• Allele-specific
• CRISPR-Cas9
• E.B. Simplex
• Gene editing
• Keratin 14

Epidermolisi Bollosa Simplex comprende un gruppo di malattie genetiche della pelle caratterizzate dalla comparsa di lesioni bollose, localizzate o sparse in tutto corpo, provocate in seguito all’esposizione a stress meccanico anche lieve. Questa fragilità, che colpisce la parte superficiale della pelle, è dovuta a uno scollamento non fisiologico tra i cheratinociti epidermici proliferanti, come risultato di mutazioni nei geni codificanti le cheratine dello strato basale, come la cheratina 14. Questa patologia è di gran lunga la forma più comune di Epidermolisi Bollosa ereditaria e, nonostante si presenti con un fenotipo generalmente leggero, viene comunque percepita come una condizione grave e debilitante, che porta a una scarsa qualità della vita. Per cui, l’identificazione di approcci terapeutici promettenti potrebbe sollevare speranze per lo sviluppo in futuro di trattamenti a lungo termine che portino beneficio a un gran numero di pazienti nel mondo.
Data l’alta prevalenza di forme dominanti, abbiamo delineato una strategia di gene editing allele-specifica su cellule primarie umane di Epidermolisi Bollosa Simplex, caratterizzate da una delezione monoallelica di 21 nucleotidi nell’esone1 del gene KRT14. Questo approccio in vitro è stato attuato attraverso il sistema CRISPR-Cas9, programmato con un RNA guida accuratamente disegnato.
Il lavoro della mia tesi mira a inattivare esclusivamente l’allele mutato, sfruttando l’attività nucleasica di CRISPR-Cas9 per indurre rotture a doppio filamento nel DNA genomico, che successivamente stimolino i meccanismi di riparo della cellula, tra cui quello di ricombinazione non omologa. Piccole inserzioni o delezioni introdotte da questo sistema di riparo del DNA generano mutazioni frameshift che portano all’abolizione dell’espressione dell’allele patogeno. Di seguito mostriamo come la nostra strategia di gene editing abbia avuto successo nel sopprimere l’espressione del gene KRT14 difettivo, permettendo il pieno ripristino del normale fenotipo cellulare, dovuto alla presenza dell’allele wild-type. È da sottolineare, inoltre, come la notevole efficacia e specificità allelica siano associate anche a un buon profilo di sicurezza, valutato tramite un’analisi in silico degli off targets.
In conclusione, i risultati incoraggianti realizzati tramite questo approccio pongono le basi per sviluppi futuri, mirati a ulteriori ottimizzazioni, per una eventuale prossima applicazione clinica.

Epidermolysis Bullosa Simplex (EBS) is a genetic disorder of the skin characterized by either localized or widespread intra-epidermal blistering triggered upon minor mechanical stress.

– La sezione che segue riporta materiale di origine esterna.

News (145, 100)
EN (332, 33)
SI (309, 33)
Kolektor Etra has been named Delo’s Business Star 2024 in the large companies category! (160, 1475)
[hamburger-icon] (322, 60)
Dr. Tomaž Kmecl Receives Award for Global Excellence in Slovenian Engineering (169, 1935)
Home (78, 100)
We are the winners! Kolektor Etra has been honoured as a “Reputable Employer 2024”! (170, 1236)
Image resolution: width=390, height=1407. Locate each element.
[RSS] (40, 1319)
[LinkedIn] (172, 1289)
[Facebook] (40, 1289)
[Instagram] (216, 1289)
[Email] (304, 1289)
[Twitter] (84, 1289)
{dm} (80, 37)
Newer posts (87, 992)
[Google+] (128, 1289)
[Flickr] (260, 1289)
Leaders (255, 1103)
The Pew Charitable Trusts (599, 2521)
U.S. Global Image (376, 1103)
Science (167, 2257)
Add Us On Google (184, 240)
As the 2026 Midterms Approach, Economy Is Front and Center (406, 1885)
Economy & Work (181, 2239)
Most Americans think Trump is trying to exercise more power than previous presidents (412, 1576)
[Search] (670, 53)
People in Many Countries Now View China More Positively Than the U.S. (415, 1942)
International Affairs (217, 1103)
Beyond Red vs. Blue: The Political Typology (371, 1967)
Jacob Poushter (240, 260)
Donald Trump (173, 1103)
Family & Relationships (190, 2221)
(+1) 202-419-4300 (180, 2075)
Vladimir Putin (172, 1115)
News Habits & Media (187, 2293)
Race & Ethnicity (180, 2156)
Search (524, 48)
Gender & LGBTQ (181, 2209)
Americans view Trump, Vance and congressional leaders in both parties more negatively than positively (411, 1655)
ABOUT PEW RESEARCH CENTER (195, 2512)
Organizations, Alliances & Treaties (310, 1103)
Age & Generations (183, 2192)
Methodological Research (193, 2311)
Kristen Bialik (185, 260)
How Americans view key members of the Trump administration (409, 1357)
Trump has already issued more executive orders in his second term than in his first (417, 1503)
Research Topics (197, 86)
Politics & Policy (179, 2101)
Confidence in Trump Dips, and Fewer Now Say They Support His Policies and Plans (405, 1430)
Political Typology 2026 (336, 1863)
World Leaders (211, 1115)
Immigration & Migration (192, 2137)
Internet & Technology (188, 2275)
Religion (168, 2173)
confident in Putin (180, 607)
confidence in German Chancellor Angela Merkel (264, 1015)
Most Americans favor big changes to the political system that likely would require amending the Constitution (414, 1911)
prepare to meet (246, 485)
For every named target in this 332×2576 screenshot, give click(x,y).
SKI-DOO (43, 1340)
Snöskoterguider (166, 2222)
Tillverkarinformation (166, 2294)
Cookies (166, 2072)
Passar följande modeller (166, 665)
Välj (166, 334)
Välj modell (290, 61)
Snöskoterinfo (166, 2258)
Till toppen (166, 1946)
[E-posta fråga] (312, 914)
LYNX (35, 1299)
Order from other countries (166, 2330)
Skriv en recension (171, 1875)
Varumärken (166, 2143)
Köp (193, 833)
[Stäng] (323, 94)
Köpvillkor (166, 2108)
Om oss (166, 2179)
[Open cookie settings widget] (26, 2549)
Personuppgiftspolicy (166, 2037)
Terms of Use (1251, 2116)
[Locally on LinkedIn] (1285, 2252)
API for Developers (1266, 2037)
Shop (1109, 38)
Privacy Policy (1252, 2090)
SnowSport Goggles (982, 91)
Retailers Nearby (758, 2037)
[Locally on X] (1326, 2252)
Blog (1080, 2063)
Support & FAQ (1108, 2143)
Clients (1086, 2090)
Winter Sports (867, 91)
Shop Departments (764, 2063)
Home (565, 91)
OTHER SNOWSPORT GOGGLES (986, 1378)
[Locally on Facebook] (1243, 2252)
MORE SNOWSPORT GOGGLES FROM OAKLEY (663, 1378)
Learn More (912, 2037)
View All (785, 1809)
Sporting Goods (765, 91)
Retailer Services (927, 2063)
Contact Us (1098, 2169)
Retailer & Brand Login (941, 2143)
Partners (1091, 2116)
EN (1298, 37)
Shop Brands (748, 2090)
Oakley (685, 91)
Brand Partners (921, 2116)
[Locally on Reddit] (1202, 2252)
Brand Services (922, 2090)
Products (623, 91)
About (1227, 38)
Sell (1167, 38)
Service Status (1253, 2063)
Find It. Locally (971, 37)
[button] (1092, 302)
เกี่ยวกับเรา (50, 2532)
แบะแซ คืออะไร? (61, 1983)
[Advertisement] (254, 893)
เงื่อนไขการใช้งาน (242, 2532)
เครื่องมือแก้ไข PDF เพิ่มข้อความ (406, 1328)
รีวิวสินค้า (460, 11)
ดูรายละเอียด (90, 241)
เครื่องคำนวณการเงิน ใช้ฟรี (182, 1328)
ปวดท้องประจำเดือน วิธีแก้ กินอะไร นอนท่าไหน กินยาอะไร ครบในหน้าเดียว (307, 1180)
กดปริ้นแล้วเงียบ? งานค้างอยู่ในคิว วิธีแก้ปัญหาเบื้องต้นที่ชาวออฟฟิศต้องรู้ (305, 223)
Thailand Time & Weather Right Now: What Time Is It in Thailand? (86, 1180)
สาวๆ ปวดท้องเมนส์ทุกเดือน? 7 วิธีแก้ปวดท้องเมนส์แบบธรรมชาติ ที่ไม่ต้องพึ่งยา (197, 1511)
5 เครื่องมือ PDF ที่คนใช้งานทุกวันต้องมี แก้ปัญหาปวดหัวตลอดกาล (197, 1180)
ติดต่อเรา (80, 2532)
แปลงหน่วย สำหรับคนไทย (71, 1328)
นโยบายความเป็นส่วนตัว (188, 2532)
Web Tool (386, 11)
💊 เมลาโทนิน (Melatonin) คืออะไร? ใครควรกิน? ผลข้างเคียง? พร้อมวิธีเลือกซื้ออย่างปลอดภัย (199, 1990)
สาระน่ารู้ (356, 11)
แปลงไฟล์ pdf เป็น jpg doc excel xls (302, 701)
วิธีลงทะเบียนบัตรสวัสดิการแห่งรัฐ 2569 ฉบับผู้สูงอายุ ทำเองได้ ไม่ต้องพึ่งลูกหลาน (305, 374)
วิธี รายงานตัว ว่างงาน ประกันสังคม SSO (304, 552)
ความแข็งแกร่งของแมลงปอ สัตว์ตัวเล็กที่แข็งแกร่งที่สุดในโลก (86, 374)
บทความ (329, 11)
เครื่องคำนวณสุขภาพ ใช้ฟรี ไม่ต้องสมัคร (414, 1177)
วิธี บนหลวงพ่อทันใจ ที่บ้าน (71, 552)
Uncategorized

Superficial skin fragility is due to non-physiological splitting within proliferating epidermal keratinocytes, caused by mutations in genes encoding for basal-layer keratins, such as keratin 14. This disease represents by far the most common form of inherited Epidermolysis Bullosa, and despite its generally mild phenotype, it is still perceived as a burdensome and debilitating condition, with a rather poor quality of life. Hence, the identification of a promising therapeutic approach may raise hopes for a future long lasting treatment, which would potentially benefit a great number of patients worldwide. Given the prevalence of dominant forms, we outlined an allele-specific gene editing strategy on human primary EBS cells, carrying a monoallelic 21 base pair deletion on exon1 of KRT14 gene. This in vitro approach was performed through the powerful Clustered regularly interspaced short palindromic repeats (CRISPR)/CRISPR-associated (Cas) protein 9 system programmed with an accurately designed single guide RNA (gRNA). The aim of my thesis was to specifically inactivate the mutant allele using CRISPR/Cas9 nuclease activity to induce DNA double strand breaks (DSBs), which subsequently stimulate cell repair mechanisms, including non-homologous end joining (NHEJ). Small insertions and deletions introduced by NHEJ DNA repair system would hopefully generate frameshift mutations resulting in pathogenic allele expression abolishment. Here we show how our gene editing strategy succeeded in suppressing the defective KRT14 expression, thus allowing the full restoration of the normal cellular phenotype, by virtue of the presence of the wild-type counterpart. Notably, the high efficacy and allele-specificity observed was further associated to a promisingly good safety profile, assessed by off target in silico analysis. In conclusion, the encouraging results achieved by this approach lay the foundation for future developments, aiming at its fine tuning and optimization, for a possible forthcoming clinical application.